Интервью с литературоведом, российским переводчиком с английского языка, главным редактором журнала «Иностранная литература» Александром Ливергантом о прошлом, настоящем и будущем журнала «Иностранная литература».
- У меня журнал «Иностранная литература» вызывает смешанные чувства. Это и зависть по отношению к людям, которые являлись счастливыми обладателями подписки в советское время на это издание, и радость, когда журнал оказывался у тебя в руках и представлял возможность познакомиться с тем, что там публиковалось. У журнала большая история. Это были разные периоды и разные концепции. Как менялся журнал «Иностранная литература» от первоначального замысла до вида сегодняшнего дня?»

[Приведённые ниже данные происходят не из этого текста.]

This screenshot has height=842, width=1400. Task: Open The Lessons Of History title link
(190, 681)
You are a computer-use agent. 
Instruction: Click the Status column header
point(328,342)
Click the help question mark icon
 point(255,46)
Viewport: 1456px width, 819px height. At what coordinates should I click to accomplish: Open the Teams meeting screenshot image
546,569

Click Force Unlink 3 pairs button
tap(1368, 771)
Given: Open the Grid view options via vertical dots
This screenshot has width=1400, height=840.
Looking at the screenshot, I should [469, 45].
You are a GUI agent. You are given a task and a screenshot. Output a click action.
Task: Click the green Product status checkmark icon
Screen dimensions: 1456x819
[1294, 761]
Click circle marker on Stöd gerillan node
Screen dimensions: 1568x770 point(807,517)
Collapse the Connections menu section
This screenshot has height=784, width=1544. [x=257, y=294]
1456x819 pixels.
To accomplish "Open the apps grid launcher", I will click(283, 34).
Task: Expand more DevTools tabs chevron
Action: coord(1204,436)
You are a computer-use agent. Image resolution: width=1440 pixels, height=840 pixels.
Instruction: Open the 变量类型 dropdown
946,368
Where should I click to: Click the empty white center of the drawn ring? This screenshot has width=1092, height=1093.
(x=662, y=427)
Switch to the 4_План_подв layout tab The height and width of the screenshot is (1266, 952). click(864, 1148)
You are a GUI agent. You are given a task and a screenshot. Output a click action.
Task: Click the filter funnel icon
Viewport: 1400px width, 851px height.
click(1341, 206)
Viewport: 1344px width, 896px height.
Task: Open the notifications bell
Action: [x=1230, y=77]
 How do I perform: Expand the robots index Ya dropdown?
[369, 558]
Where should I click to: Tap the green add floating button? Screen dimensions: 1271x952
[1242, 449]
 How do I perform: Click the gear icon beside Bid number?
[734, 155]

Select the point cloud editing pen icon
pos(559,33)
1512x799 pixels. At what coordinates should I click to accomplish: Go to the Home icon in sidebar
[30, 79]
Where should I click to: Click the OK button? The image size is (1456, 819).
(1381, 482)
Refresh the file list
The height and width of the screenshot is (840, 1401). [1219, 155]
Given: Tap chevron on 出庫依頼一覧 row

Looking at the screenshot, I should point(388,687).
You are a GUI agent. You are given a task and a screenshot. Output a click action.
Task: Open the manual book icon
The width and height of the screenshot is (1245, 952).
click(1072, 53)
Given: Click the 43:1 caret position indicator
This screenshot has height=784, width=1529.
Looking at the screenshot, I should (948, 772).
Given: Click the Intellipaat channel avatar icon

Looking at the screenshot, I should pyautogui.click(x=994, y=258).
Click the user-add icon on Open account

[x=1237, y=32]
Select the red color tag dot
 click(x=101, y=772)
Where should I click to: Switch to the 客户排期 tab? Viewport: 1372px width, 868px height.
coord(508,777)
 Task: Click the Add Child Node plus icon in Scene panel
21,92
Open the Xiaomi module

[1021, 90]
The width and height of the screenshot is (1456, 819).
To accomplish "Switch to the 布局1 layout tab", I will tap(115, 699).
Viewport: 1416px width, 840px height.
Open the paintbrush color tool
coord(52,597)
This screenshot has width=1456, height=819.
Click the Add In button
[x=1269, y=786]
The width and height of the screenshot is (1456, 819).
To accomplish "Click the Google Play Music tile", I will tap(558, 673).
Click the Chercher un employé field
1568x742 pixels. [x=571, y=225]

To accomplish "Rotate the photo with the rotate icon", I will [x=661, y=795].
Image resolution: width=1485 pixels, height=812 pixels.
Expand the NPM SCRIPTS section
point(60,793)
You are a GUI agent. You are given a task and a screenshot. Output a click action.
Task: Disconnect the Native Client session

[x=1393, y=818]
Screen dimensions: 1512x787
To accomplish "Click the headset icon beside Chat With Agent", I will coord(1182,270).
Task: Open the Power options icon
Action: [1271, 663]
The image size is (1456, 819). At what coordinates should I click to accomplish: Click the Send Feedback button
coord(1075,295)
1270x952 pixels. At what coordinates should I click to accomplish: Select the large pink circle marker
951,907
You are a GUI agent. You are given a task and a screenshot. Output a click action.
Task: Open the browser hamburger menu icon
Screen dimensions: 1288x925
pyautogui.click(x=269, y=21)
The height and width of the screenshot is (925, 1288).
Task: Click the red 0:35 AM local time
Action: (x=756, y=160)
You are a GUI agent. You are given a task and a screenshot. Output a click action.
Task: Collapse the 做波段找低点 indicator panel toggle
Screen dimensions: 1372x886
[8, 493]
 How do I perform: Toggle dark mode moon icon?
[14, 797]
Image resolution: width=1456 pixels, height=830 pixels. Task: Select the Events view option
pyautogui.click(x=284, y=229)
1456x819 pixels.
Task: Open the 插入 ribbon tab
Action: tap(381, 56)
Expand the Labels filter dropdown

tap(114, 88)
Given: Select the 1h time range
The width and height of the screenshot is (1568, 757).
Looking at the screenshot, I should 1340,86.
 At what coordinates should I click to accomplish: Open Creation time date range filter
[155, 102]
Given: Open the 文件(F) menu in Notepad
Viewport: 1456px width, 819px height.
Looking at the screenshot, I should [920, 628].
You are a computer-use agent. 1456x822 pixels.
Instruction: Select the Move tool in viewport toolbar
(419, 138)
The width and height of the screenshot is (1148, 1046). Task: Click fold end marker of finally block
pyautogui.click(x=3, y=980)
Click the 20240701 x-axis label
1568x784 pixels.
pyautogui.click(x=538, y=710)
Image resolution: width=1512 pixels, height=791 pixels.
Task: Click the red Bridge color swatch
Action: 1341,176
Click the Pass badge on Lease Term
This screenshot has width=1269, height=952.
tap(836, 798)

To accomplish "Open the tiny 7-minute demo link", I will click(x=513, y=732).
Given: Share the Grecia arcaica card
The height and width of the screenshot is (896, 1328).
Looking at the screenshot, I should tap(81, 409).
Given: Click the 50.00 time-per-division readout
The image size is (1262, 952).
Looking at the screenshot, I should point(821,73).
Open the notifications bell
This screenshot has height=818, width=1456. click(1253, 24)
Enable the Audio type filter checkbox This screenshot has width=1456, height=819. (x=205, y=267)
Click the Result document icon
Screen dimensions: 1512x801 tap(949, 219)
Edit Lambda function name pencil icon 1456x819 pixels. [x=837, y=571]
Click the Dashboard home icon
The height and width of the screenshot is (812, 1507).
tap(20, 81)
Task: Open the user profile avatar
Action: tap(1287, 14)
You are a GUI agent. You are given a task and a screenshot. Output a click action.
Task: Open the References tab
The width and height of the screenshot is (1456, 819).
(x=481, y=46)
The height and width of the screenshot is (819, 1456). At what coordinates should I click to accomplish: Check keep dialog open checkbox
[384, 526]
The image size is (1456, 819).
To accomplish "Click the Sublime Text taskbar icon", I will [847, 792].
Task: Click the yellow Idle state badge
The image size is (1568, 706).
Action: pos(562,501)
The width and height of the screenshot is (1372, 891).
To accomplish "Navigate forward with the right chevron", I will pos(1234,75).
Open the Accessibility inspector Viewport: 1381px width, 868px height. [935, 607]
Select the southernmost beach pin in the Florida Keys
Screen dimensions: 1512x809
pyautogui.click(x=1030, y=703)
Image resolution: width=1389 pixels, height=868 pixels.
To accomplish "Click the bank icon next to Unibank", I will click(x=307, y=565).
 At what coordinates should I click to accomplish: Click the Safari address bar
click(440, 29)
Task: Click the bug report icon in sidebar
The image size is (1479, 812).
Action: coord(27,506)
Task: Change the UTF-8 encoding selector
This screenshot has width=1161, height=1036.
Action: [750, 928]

Журнал создавался в период оттепели, в 1955 году, его идея была в том, чтобы открыто и интересно «говорить» о зарубежной литературе разного времени. Он был не совсем таким замечательным, как нам сегодня кажется, ведь мы всегда с ностальгией говорим о прошлом, особенно когда достигаем определённого возраста. Замысел журнала был прекрасным, но существовала советская партийная идеология, и очень скоро выстроился первый идеологический этап журнала «Иностранная литература»: если ты публикуешь роман Грэма Грина, то изволь следующим материалом опубликовать какого-нибудь вьетнамского коммунистического поэта. Я бы назвал это «и нашим и вашим».
Подобного рода идеология, притом, что в журнале работало очень много дельных людей, держалась на том, что возглавлял его тогда некий Николай Федоренко (доктор филологических наук, член-корреспондент АН СССР, главный редактор журнала «Иностранная литература» с 1970 по 1988 гг. С 1963 по 1968 гг. Постоянный представитель СССР при ООН и Совете Безопасности ООН – прим. ред.). Он был малоинтересным редактором, его главная беда заключалась даже не в идеологических шорах, а в наплевательском отношении в целом. К примеру, ему приносили вёрстку номера, он его вяло пролистывал и затем подписывал. Федоренко многие годы жил сначала в Китае, потом в Болгарии и номером журнала занимался мало. Нередко в журнале встречались плохо переведённые материалы. Про это тоже нужно сказать, потому что имелись жёны и подруги крупных идеологических работников, которым давались какие-то крупные и очень сложные произведения, которые они переводили отчётливо плохо. Редакторы старались это как-то исправить, но не всегда удачно получалось.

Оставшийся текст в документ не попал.